◆ Problem to solve
Quote the entries word for word. Omit the pictures.

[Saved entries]
········
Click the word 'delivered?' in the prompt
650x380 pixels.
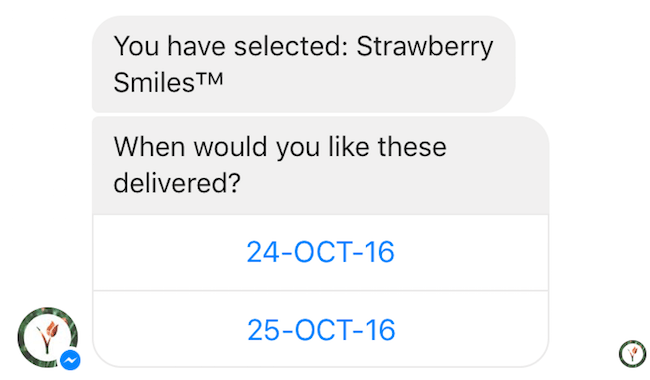[177, 183]
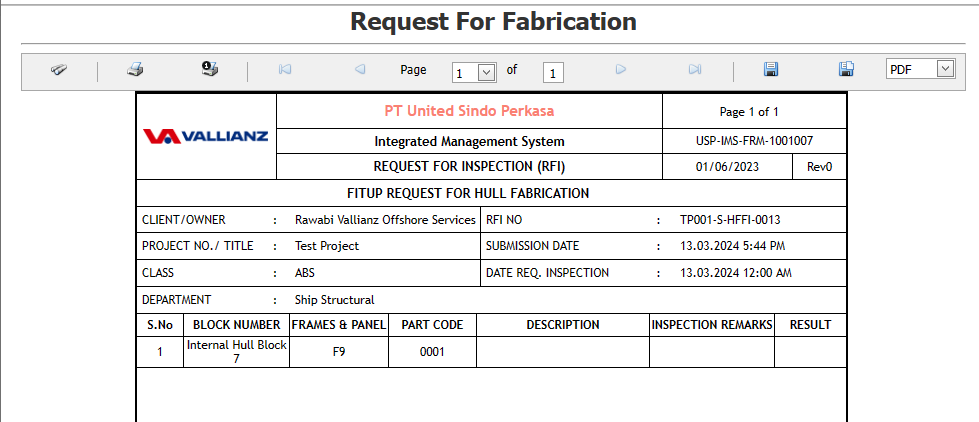Viewport: 979px width, 422px height.
Task: Click the Request For Fabrication heading
Action: (x=493, y=21)
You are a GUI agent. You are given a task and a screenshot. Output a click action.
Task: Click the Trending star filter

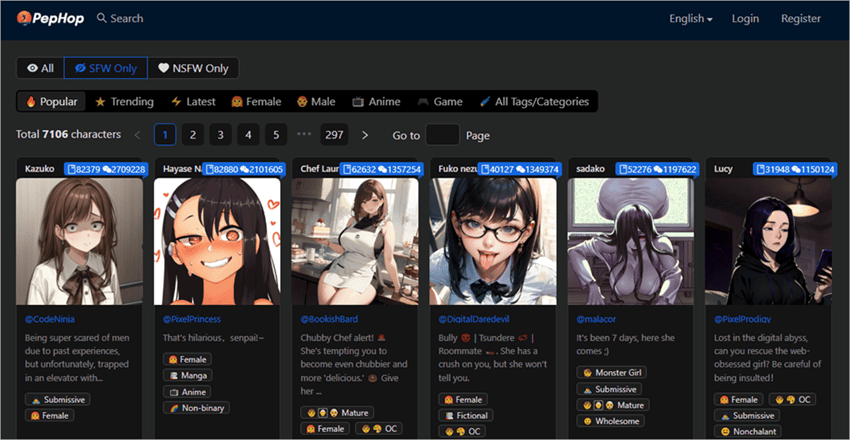(x=124, y=102)
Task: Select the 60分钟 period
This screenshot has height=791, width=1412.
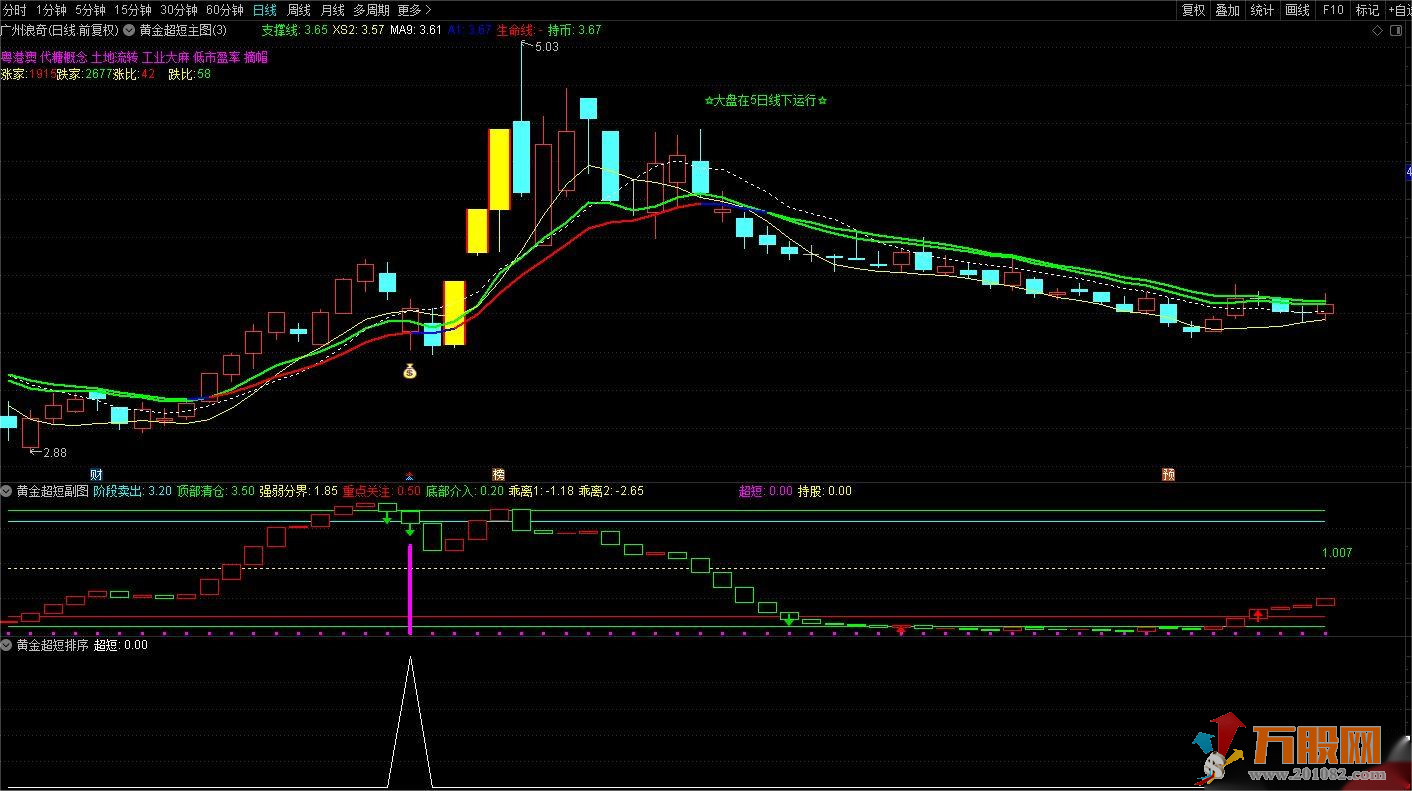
········
◆ Solution to the problem
Click the word 'delivered?' in the prompt
650x380 pixels.
[177, 183]
Viewport: 979px width, 422px height.
Task: Click the Request For Fabrication heading
Action: (x=493, y=21)
You are a GUI agent. You are given a task and a screenshot. Output a click action.
Task: Click the Trending star filter

(x=124, y=102)
Task: Select the 60分钟 period
This screenshot has height=791, width=1412.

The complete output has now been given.